Creationists somewhat recognize this fact. So, they simply renamed creationism  “creation science,” much like Environmentalists renamed “Global Warming” to “climate change.” Words have power; they serve to frame the debate. Words show us ideas and things, as Wittgenstein thought. This is nothing new; control of the language can mean control of the debate. And that is what the institution of religion is all about: controlling thought, controlling ideas and controlling money.

There is no such thing as “creation science.” One of the hallmarks of science is that a theory must be falsifiable. By empirical study you can prove that something is false. That is what science is all about.

But to creationists there is no falsifiability. There is no way to test the theory. They take the view that whatever happens, so matter how far-fetched, may be the will of God, so that they can never be proven wrong.

It is scientifically false. Even if you think that it should be taught as science, it is verifiably false. We no longer teach that the earth is flat; it has been proven false. We no longer teach that the earth is at the center of the universe; that is false too. Yet, why the persistence by the scientific illiterate on this issue?

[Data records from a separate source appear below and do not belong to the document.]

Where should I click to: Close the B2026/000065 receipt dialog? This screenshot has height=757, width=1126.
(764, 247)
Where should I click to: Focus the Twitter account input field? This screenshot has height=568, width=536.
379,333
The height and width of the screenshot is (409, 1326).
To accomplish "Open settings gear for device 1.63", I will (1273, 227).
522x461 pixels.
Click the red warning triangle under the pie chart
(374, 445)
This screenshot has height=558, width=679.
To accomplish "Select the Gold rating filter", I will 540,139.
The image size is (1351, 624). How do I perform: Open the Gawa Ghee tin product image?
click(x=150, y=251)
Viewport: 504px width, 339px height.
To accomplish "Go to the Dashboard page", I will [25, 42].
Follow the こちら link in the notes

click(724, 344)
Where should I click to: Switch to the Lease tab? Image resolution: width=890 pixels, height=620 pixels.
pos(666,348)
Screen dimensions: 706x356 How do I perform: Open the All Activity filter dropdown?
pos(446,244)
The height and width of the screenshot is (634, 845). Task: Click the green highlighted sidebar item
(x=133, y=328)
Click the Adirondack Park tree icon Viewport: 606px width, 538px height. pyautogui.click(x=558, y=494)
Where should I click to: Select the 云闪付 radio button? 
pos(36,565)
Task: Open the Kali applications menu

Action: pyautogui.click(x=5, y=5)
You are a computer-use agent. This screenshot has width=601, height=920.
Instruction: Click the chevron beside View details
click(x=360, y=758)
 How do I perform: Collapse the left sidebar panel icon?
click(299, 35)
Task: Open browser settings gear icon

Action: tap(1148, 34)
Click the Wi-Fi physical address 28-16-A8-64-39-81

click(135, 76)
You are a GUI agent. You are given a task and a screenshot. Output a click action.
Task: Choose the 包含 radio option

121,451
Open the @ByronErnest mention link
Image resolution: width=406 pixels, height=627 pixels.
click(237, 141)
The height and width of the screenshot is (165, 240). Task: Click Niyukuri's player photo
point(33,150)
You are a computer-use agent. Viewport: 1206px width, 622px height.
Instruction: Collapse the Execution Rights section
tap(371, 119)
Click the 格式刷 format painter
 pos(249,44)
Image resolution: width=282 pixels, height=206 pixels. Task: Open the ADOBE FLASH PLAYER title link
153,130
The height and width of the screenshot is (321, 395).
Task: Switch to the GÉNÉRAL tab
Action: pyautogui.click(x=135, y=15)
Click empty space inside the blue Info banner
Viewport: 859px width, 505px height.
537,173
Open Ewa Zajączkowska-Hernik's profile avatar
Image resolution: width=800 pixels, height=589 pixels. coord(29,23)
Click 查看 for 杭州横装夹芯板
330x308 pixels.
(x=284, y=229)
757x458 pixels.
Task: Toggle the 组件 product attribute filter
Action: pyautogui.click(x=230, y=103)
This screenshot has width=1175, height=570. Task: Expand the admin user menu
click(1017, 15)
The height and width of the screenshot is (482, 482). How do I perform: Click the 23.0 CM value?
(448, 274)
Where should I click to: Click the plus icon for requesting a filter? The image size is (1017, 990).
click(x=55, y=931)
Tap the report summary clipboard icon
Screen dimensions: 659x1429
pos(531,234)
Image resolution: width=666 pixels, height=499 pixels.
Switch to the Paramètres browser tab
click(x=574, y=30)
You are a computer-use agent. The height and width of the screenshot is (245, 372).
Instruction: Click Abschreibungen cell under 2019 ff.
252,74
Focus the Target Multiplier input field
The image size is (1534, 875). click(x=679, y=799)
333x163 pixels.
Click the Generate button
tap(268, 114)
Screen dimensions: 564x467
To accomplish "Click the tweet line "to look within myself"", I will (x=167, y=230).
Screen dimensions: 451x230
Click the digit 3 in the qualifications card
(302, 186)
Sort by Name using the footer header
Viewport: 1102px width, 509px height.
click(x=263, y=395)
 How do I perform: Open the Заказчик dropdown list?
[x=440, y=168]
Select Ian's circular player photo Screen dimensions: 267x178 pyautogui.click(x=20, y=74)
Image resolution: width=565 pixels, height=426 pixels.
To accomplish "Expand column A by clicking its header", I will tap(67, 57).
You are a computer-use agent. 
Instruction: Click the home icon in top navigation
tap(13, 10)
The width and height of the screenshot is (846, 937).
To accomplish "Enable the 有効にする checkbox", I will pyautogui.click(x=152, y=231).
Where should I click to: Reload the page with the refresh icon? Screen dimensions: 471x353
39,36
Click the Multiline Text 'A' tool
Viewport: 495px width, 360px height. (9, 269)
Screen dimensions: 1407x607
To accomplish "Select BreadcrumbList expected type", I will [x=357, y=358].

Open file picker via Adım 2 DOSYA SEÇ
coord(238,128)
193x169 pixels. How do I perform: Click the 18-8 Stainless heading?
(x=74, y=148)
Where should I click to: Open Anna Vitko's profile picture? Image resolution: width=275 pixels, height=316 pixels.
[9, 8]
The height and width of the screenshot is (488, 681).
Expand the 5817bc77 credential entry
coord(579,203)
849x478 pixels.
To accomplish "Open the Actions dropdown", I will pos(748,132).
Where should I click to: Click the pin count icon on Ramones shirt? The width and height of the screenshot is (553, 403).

  1. Creationists say that “something cannot come from nothing.” Scientists have, in fact, created matter and amino acids out of nothing in laboratories. But even the assertion makes no sense. There is nothing counterintuitive about the idea that at one time you can have a vacuum and at another you can have matter. Quantum mechanics has proven this beyond any reasonable doubt.
  2. Radioactive dating shows that the earth is billions of years old. Most creationists posit that the earth is only a few thousand years old. We can quibble about how many thousands, but it is still orders or magnitude different than the radioisotope-derived age of the earth. As far as the margin for error in the tests, even a few million years worth of error is relative small compared to the derived age of the earth.
  3. Creationists invent unfalsifiable statements. When confronted with scientific rigor, we get a new set or proposals that explain everything. For example, one book on the topic claimed that God not only created the world but also created it in such a way as to make it seem much older than it was, by including fossils etc. Well, I admit defeat; I cannot rebut that one.
  4. Science is developing. One of my favorite positions of creationists is that science cannot prove “x.” In the case of the early universe we do not yet have the tools to observe the evidence. The universe is expanding, and the evidence for what existed at the start of the Big Bang retreats with it, making it more difficult to observe.

We cannot prove that the Big Bang occurred, nor can we prove Einstein’s theory of relativity, at least in the scientific sense of the word “prove.” So they are right, in a technical sense.

But Being able to prove the Big Bang Theory is far different that disproving or falsifying creationism. We may in fact be wrong about the Big Bang, only time will tell. But we can say for sure that matter can, in fact, be created from nothing and that the earth, moon and meteorites are far older than what creationists think.

It is a sad fact that as the education system fails us and as kids who are not educated in science grow up, they gravitate to school boards in Kansas and Texas, marshal their forces and try to destroy scientific enterprise at the altar of religion. Why? For the same reason that any institution does. I leave it to readers to guess why.